Father Lambert, a Jansenist, wrote somewhat later,—

"In examining with a good faith the different characteristics which, in the Apocalypse, the woman who is a harlot presents, it is very difficult not to recognize under this emblem the city of Rome. . . . There is then every reason to believe that the holy Apostle, in casting his eyes forward to the future, which was still separated from him by an interval of so many ages, shows us a Christian city; but which will then be depraved, corrupted, laden with iniquities, making religion subservient to her pride, her domination, her avarice; and which will merit from God the outpouring upon her of the cup of His wrath."[1]

In illustration of the proud domination here referred to, witness the declarations by Leo the Great that he possessed, as the Head of the Church and by participation, the power of Christ, and that as such he was the head of a Church whose top reached unto heaven; by Count de Maistre, that the Sovereign Pontiff is "the necessary, the only, the exclusive basis of Christianity;" by Cornelius a Lapide, that "the Pope, as being the vicar of God, represents God;" by Dionysius, that the One seen by John sitting on the throne (Rev. iv.) is the Pope; by Alcasar, that "the Pope as the vicar of Christ is in a manner Christ Himself," and that "the priests of the Church have a power more sublime than the very seraphim themselves, and one which is especially proper to God;" by St. Bernard, that their order is "preferred before angels, archangels, thrones, and dominations;" and by the Rhemish Testament, "The Father gave all power to the Son; but I see the same power altogether delivered by the Son unto them"—the priests.

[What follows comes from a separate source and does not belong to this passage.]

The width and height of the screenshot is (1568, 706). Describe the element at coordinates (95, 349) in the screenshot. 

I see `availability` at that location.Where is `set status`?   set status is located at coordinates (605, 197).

Dr. Watts had said, in his treatise on the Improvement of the Mind,

"Nor should a student in Divinity imagine that our age is arrived at a full understanding of everything which can be known by the Scriptures. Every age since the Reformation hath thrown some further light on difficult texts and paragraphs of the Bible, which have been long obscured by the early rise of Antichrist; and since there are at present many difficulties and darknesses hanging about certain truths of the Christian religion; and since several of these relate to important doctrines, such as the origin of sin, the fall of Adam, the Person of Christ, the blessed Trinity, the decrees of God, etc., which do still embarrass the minds of honest and inquiring readers, and which make work for noisy controversy,—it is certain there are several things in the Bible yet unknown, and not sufficiently explained; and it is certain there is some way to solve these difficulties, and to reconcile these seeming contradictions. And why may not a sincere searcher of truth, in the present age, by labor, diligence, study, and prayer, with the best use of his reasoning powers, find out the proper solution of these knots and perplexities, which have hitherto been unsolved, and which have afforded matter for angry quarrelling? Happy is the man who shall be favored of Heaven to give a helping hand towards the introduction of the blessed age of light and love."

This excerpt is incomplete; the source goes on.